(Stored items)
++++++++++++++++++++

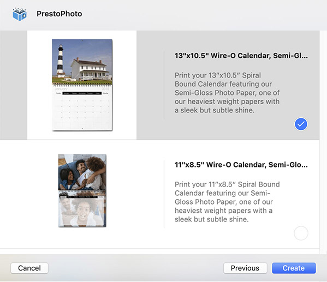Click the lighthouse photo on the first calendar
The image size is (327, 282).
[x=82, y=62]
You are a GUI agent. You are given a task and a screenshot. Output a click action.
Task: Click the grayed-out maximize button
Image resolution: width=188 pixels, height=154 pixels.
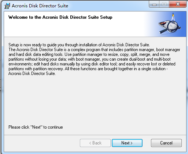[164, 4]
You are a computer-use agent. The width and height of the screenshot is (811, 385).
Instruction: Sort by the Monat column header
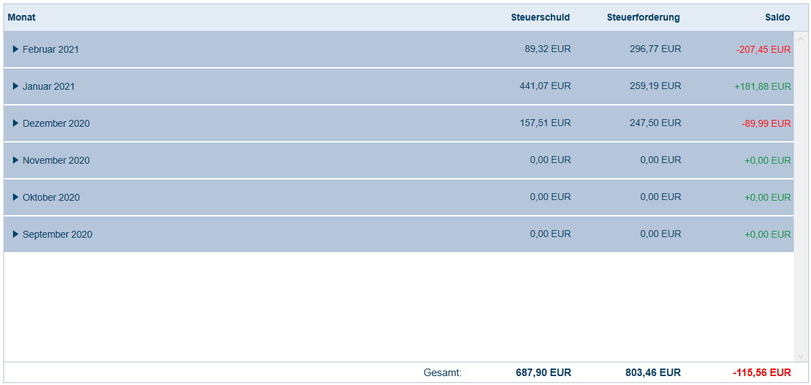(x=22, y=17)
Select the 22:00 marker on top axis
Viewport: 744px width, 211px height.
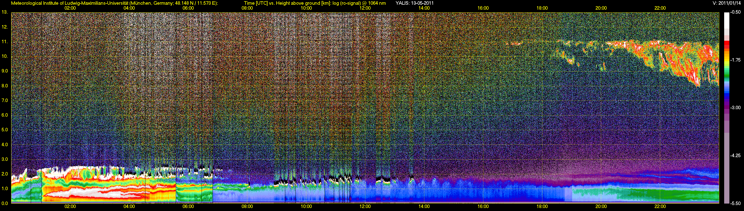point(660,8)
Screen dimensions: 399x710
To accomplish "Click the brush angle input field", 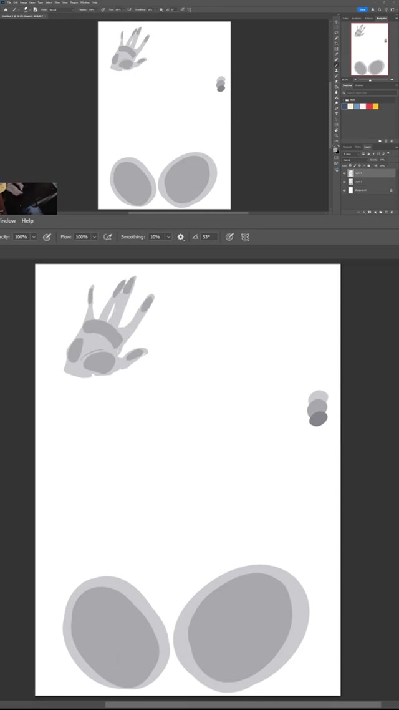I will tap(208, 237).
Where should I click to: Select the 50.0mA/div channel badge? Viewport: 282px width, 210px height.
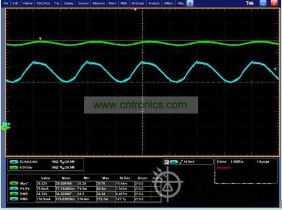click(14, 162)
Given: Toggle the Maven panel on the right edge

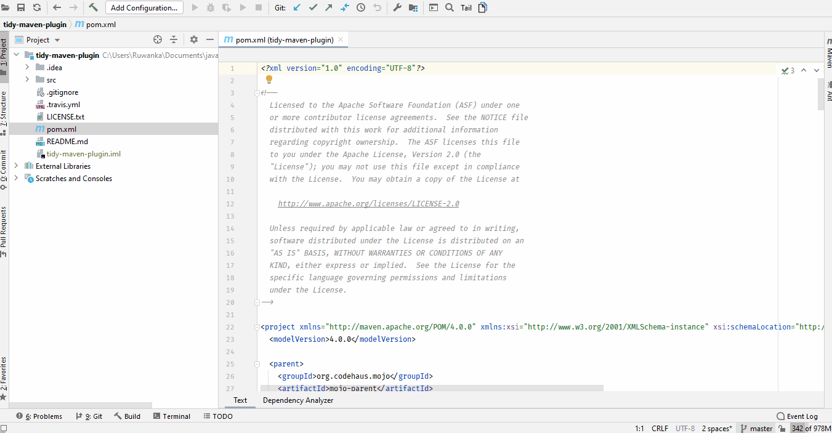Looking at the screenshot, I should [828, 51].
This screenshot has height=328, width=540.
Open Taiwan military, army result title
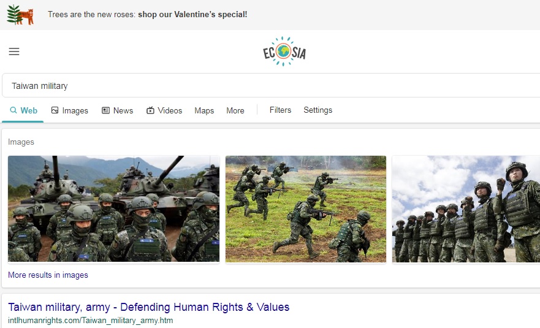tap(149, 307)
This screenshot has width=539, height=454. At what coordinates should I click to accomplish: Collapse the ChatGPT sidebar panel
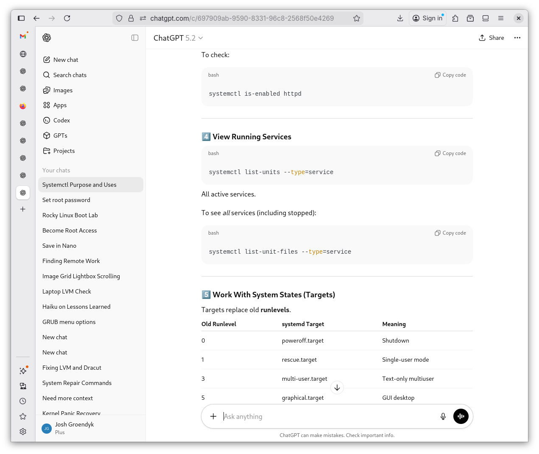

++++++++++++++++++++

* WHAT IS REQUIRED:
Leaving out the pictures, return exactly the lines from the one that contains "Given: Toggle the" through the last line of the records above, inclusive.

* EXERCISE RESPONSE:
Given: Toggle the Maven panel on the right edge

Looking at the screenshot, I should [828, 51].
This screenshot has height=328, width=540.
Open Taiwan military, army result title
tap(149, 307)
This screenshot has width=539, height=454. At what coordinates should I click to accomplish: Collapse the ChatGPT sidebar panel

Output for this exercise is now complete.